«Выбирай! Или ты спишь с ней до тех пор, пока она не забеременеет, или мы отдадим её на растерзание мертвякам!»
Разумеется, они знали, что я уже видел… Что происходит с живой женщиной, если она попадает к…
Ну и что мне оставалось делать?
Марвин надеялся только на то, что женщина ещё не может читать у него в подсознании так, как уже навострилась Дильфуза. Иначе его наглая ложь сделает только хуже.
– Если ты думаешь, тварь, ведьмий прихвостень, что разжалобил меня рассказиками о своей «несчастной судьбе», ты сильно ошибаешься!
А приятный у неё голос. Несмотря даже на то, что она пытается подпустить туда побольше жёлчи и яда. Да и радует то, что она хоть что-то сказала. Марвин не стал форсировать, приводя доводы рассудка и новые аргументы. Сказал только:
– Да, я – ведьмий прихвостень. Раб. Производитель. Зато девушка осталась жива. И сейчас в изоляторе выкармливает моего второго сына.
Я смог убедить Комиссию, что её дети – перспективны.
– Да?! Ты – жалкий слюнявый говнюк! Трусливый приспособленец! Сексуальный маньяк, пытающийся перетрахать всех доступных баб! Убила бы, если б могла!..
Глядя, как она, сжавшись в комочек, и закрыв лицо ладонями, рыдает, Марвин подумал, что женщина не так уж неправа – иногда он, в минуты депрессии, и сам так про себя…
– Ты что – пытаешься эту дуру, как и остальных своих «подопечных» – «приручить»?
– Ну… – Марвин замялся, – Не то, чтобы приручить… А просто сделать её существование здесь хоть в какой-то мере осмысленным.
– Ха-ха-ха!.. – словно раскалённые иглы вонзаются в его мозг.

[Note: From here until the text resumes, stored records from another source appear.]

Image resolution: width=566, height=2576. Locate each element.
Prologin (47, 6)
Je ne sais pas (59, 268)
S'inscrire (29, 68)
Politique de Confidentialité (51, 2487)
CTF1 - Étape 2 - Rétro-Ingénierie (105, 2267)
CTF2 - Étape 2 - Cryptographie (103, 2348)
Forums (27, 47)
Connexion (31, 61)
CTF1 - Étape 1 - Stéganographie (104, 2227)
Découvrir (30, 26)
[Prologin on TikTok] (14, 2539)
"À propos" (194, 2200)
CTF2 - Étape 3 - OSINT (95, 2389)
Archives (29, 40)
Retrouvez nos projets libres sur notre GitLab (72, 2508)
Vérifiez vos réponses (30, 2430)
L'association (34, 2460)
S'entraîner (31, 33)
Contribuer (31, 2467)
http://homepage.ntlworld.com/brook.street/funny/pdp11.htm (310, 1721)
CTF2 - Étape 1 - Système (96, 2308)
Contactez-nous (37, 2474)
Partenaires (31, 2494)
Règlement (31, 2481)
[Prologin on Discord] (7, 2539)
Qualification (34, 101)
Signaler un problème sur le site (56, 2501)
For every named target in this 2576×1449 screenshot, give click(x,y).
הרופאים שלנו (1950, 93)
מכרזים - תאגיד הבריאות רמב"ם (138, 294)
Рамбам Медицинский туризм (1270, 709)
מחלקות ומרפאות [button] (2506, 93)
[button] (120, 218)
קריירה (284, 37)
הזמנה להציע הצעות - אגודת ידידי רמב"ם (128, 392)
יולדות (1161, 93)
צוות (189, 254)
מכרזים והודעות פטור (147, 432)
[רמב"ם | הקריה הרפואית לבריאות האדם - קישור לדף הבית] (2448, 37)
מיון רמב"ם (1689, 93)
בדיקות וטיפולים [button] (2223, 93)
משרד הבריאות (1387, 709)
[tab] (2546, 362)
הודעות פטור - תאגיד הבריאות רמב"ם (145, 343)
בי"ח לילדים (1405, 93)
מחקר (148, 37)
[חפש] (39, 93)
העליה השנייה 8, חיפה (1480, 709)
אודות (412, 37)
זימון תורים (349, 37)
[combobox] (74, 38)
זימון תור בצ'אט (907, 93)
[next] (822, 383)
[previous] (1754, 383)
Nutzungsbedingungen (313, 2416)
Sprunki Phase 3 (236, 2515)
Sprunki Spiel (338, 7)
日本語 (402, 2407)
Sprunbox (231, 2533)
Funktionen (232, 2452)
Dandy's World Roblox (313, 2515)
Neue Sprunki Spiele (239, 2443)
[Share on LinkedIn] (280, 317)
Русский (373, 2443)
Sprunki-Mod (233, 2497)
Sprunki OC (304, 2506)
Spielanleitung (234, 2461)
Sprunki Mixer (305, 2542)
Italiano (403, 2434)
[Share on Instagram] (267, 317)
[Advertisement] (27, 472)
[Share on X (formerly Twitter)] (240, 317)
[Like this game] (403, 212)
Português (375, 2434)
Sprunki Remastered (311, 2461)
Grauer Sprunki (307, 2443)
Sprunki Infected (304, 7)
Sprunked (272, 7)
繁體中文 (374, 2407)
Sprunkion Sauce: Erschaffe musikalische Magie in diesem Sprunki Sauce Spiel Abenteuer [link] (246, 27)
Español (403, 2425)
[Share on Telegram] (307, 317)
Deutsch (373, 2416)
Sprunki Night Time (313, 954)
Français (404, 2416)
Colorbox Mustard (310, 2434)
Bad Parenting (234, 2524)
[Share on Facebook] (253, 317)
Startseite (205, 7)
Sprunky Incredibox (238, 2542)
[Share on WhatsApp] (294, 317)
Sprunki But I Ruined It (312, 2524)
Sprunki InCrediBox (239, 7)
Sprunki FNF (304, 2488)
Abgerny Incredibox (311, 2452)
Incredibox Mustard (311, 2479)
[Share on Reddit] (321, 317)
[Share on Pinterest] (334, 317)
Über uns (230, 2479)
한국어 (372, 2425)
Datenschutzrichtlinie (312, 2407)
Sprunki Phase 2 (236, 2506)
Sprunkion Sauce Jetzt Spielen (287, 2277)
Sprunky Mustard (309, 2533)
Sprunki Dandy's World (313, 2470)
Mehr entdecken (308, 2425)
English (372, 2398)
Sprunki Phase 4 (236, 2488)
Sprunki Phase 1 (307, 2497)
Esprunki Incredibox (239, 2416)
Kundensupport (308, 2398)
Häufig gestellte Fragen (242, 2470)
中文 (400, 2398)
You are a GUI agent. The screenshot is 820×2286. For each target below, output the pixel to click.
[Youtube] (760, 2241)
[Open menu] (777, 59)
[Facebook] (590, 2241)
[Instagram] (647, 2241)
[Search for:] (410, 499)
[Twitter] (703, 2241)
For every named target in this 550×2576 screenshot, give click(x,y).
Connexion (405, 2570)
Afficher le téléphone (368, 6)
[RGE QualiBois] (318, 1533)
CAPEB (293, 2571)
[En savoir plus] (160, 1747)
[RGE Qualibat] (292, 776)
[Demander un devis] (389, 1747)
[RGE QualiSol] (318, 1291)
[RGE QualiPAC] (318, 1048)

Потому что смех, даже издевательский и саркастический, в исполнении Дильфузы – опасен. Она – видит его «натуру», – Кому ты лапшу пытаешься!.. Она – и правда: дура! Глупо пытаться обращаться с ней, как с разумным партнёром. Не в коня корм!
Марвин прикусил губу. Он и сам уже знал, что женщина – Рона – не отличается излишним интеллектом. Но ему не это от неё нужно, а – здоровое потомство. С усиленными ментальными способностями.
– Я не пытаюсь, если ты об этом, втереться к ней в доверие. Просто хочу, чтоб её отрицательные эмоции не вредили будущему развитию плода! Чтоб наш ребёнок не был…
Врагом для неё!
– Поражаешь ты меня своей душевной простотой, господин «главный экстрасекс». Ты же можешь просто приказать ей полюбить себя. И она сама раздвинет ножки, и будет, как принято говорить, счастлива, что ты снизошёл… А что делаешь ты? Ждёшь и терпишь, выслушивая оскорбления и ругань?
– Да. Это – ничего. Пара дней нам погоды не сделают. А если оплодотворение будет происходить на добровольной, так сказать, основе – оно будет качественней. – Марвин и сам уже не слишком-то верил затасканному, и сотни раз повторенному аргументу.
– Чушь! По-твоему выходит, что когда четверо здоровенных жеребцов входят, и привязывают эту идиотку за руки и за ноги к кольцам, это – не насилие над личностью. А зато когда ты, щёлкнув пальцами, прикажешь ей до безумия влюбиться в твою подлую морду, и самой кинуться под тебя, постанывая от вожделения – это – насилие!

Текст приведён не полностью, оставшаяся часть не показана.